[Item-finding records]

........

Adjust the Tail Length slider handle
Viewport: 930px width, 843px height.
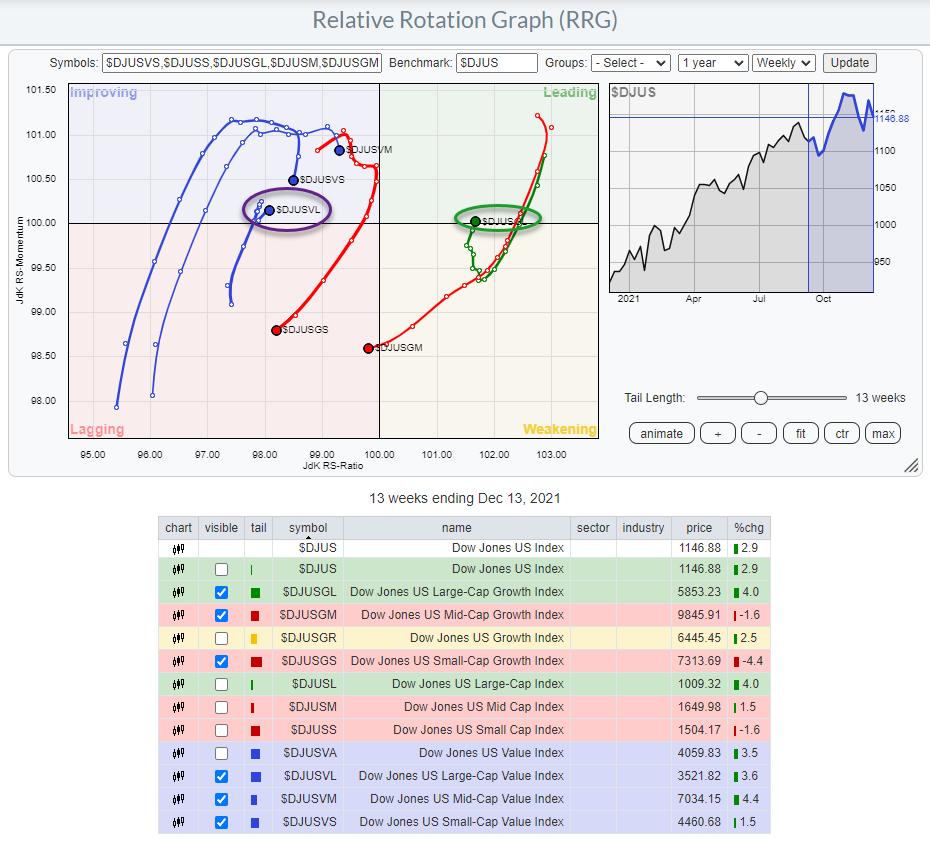tap(761, 398)
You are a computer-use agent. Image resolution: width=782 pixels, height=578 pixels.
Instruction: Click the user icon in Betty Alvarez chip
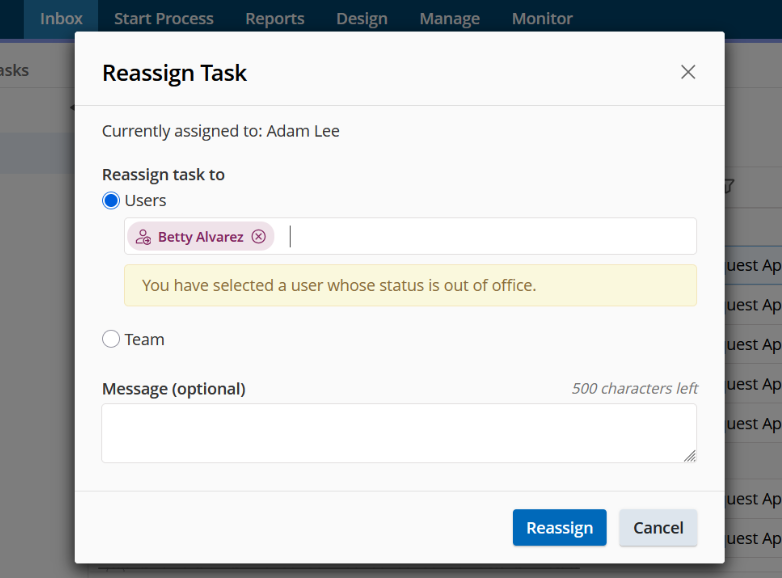point(143,237)
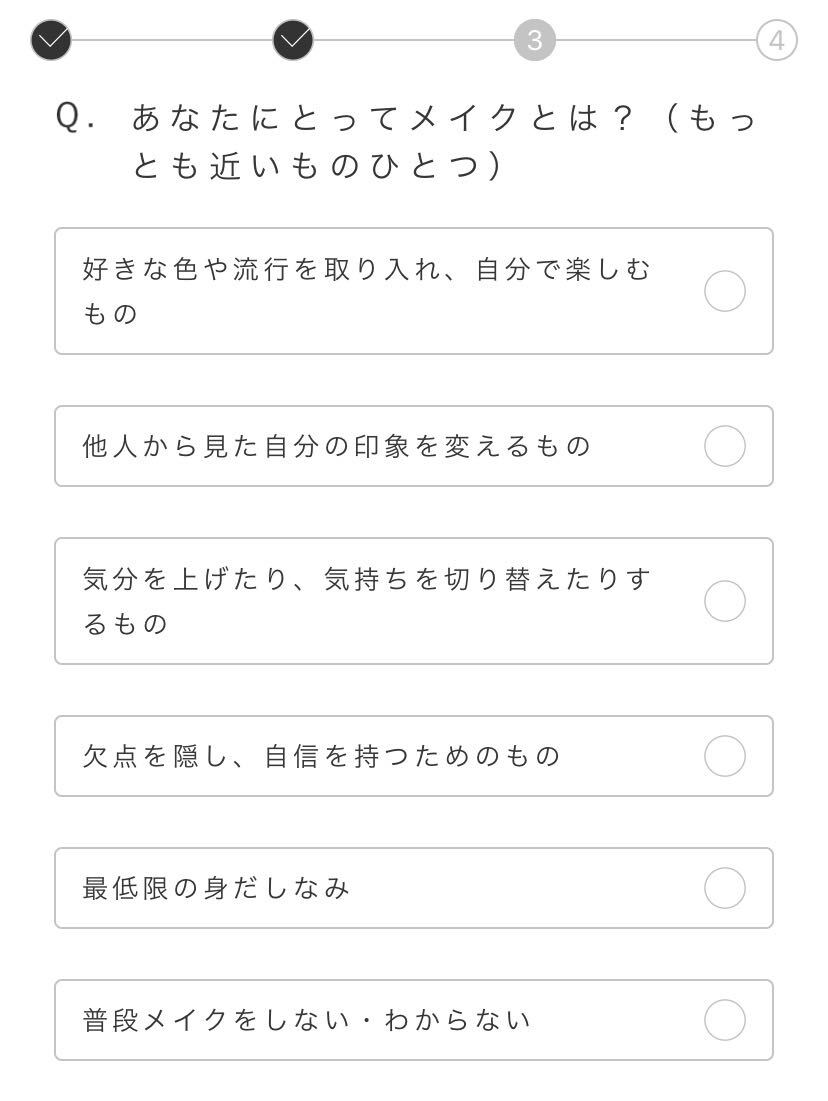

........

- _Your goal_
Pull out each line of the material above that contains the string "width", and copy every such line in full.

- _The response_
Viewport: 930px width, 843px height.
You are a computer-use agent. Image resolution: width=782 pixels, height=578 pixels.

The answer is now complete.